* _Input records_:
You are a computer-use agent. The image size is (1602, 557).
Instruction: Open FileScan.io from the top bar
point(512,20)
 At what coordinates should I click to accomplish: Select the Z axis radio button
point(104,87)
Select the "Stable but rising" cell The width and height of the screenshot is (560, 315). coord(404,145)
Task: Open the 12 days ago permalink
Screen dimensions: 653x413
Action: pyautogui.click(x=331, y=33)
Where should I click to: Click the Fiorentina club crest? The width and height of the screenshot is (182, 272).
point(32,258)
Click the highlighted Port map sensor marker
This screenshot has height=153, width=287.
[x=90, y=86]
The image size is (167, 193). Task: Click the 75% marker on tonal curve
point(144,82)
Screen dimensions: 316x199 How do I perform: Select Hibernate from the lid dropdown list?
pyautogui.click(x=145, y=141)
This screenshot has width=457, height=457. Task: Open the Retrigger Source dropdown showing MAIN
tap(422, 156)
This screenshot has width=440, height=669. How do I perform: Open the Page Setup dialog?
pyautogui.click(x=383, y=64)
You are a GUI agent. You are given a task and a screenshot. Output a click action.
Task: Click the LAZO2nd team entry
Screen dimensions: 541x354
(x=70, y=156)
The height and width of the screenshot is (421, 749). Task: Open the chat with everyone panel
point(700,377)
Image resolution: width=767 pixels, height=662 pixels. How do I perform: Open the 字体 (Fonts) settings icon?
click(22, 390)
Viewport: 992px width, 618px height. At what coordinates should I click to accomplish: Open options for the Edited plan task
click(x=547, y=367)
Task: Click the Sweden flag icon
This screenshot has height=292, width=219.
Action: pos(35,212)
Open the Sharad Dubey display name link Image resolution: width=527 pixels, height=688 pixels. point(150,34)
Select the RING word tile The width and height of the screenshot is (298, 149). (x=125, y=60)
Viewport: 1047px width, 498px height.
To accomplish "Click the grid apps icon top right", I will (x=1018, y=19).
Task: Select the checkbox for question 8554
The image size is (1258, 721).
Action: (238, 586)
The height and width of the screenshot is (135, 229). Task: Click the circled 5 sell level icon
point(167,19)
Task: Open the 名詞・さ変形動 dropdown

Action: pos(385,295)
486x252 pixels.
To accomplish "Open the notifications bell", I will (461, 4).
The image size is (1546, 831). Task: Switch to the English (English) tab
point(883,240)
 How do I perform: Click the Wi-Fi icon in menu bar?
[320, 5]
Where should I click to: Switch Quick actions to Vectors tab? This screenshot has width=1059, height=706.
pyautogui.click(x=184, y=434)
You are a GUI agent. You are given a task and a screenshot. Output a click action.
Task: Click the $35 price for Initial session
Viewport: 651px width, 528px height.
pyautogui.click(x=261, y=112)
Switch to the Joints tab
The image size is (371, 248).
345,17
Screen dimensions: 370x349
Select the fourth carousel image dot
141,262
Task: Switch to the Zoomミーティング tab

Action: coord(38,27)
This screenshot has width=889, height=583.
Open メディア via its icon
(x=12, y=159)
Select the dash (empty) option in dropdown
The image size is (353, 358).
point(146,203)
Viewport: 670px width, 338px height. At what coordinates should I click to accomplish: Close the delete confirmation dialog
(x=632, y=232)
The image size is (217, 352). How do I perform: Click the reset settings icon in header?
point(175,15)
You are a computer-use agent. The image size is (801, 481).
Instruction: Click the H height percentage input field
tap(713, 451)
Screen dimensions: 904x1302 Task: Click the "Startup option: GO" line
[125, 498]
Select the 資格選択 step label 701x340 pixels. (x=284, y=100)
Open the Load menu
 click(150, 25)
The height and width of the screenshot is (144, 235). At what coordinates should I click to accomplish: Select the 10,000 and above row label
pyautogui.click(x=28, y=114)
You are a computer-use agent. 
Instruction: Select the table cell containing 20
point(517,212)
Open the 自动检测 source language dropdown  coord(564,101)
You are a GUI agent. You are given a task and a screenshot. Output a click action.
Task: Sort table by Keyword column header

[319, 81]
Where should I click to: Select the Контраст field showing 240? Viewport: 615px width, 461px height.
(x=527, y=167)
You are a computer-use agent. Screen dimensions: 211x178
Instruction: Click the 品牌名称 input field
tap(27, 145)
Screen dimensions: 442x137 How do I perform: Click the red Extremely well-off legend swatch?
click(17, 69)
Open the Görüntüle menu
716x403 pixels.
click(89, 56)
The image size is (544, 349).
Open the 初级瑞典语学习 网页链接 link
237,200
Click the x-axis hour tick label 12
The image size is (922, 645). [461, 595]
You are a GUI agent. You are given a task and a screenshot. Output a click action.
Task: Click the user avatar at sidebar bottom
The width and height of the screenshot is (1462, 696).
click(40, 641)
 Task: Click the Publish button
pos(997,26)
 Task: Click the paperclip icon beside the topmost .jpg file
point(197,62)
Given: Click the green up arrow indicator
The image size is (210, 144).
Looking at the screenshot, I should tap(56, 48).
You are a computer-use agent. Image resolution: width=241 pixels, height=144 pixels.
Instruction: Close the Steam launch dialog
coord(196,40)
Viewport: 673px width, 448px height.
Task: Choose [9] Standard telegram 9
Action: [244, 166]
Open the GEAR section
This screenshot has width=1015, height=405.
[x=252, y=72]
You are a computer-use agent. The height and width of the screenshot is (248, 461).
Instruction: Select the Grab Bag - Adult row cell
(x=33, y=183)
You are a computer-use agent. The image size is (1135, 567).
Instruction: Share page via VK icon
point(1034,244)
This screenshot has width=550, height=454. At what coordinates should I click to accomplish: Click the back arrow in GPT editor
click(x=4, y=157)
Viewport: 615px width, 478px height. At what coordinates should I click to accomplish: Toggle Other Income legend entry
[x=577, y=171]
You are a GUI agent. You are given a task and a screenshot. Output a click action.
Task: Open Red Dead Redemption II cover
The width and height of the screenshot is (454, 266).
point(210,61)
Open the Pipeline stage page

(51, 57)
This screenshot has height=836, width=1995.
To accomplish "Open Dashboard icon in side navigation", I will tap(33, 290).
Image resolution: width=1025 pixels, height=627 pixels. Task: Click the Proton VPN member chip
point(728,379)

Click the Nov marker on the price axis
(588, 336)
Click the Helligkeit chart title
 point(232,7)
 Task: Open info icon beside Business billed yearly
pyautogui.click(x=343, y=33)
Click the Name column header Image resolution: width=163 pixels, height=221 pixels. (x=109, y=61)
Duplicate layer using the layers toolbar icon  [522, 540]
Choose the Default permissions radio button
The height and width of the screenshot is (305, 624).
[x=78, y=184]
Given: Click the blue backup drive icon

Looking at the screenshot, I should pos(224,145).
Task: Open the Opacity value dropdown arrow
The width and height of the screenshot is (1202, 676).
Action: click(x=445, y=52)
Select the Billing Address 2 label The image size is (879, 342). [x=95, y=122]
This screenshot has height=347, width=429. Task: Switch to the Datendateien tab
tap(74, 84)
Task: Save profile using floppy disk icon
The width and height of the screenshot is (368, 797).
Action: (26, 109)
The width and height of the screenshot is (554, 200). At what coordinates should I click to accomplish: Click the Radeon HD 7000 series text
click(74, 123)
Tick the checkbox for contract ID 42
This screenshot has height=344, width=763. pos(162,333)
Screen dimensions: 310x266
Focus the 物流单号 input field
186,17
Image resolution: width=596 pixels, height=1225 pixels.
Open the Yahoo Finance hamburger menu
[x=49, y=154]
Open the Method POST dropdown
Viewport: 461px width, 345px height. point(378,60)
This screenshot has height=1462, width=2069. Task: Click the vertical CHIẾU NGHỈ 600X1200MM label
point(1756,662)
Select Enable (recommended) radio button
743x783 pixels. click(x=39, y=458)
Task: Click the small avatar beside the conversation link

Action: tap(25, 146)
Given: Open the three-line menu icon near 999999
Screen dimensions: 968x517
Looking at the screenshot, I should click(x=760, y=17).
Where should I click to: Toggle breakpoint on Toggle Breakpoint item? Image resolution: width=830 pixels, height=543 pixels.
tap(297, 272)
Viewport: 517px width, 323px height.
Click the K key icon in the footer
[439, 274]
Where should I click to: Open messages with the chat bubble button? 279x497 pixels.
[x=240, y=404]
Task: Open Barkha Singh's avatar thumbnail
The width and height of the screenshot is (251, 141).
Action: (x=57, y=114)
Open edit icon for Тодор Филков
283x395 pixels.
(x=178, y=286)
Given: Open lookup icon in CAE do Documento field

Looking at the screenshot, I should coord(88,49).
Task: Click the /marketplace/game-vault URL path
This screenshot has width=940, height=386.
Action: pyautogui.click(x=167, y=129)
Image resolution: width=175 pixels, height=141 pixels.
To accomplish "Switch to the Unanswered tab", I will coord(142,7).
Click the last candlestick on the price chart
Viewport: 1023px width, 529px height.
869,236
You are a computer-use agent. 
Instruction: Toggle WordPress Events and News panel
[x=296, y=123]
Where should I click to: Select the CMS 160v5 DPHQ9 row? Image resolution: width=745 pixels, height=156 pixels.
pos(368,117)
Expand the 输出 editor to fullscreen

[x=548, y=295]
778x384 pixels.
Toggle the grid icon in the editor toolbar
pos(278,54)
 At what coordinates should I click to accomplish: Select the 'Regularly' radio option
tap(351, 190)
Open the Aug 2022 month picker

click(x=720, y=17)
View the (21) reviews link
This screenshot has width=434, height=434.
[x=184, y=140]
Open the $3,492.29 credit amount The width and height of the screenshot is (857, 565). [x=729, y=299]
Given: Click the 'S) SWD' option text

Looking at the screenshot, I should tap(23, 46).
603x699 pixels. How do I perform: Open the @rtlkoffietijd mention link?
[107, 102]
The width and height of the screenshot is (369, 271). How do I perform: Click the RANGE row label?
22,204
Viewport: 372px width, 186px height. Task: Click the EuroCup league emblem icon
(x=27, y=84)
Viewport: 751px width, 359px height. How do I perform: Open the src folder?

* _Activity_:
Transcribe, without alteration, the line that contains "778x384 pixels." together with all lines after it in the listing above.

* _Finished task_:
778x384 pixels.
Toggle the grid icon in the editor toolbar
pos(278,54)
 At what coordinates should I click to accomplish: Select the 'Regularly' radio option
tap(351, 190)
Open the Aug 2022 month picker

click(x=720, y=17)
View the (21) reviews link
This screenshot has width=434, height=434.
[x=184, y=140]
Open the $3,492.29 credit amount The width and height of the screenshot is (857, 565). [x=729, y=299]
Given: Click the 'S) SWD' option text

Looking at the screenshot, I should tap(23, 46).
603x699 pixels. How do I perform: Open the @rtlkoffietijd mention link?
[107, 102]
The width and height of the screenshot is (369, 271). How do I perform: Click the RANGE row label?
22,204
Viewport: 372px width, 186px height. Task: Click the EuroCup league emblem icon
(x=27, y=84)
Viewport: 751px width, 359px height. How do I perform: Open the src folder?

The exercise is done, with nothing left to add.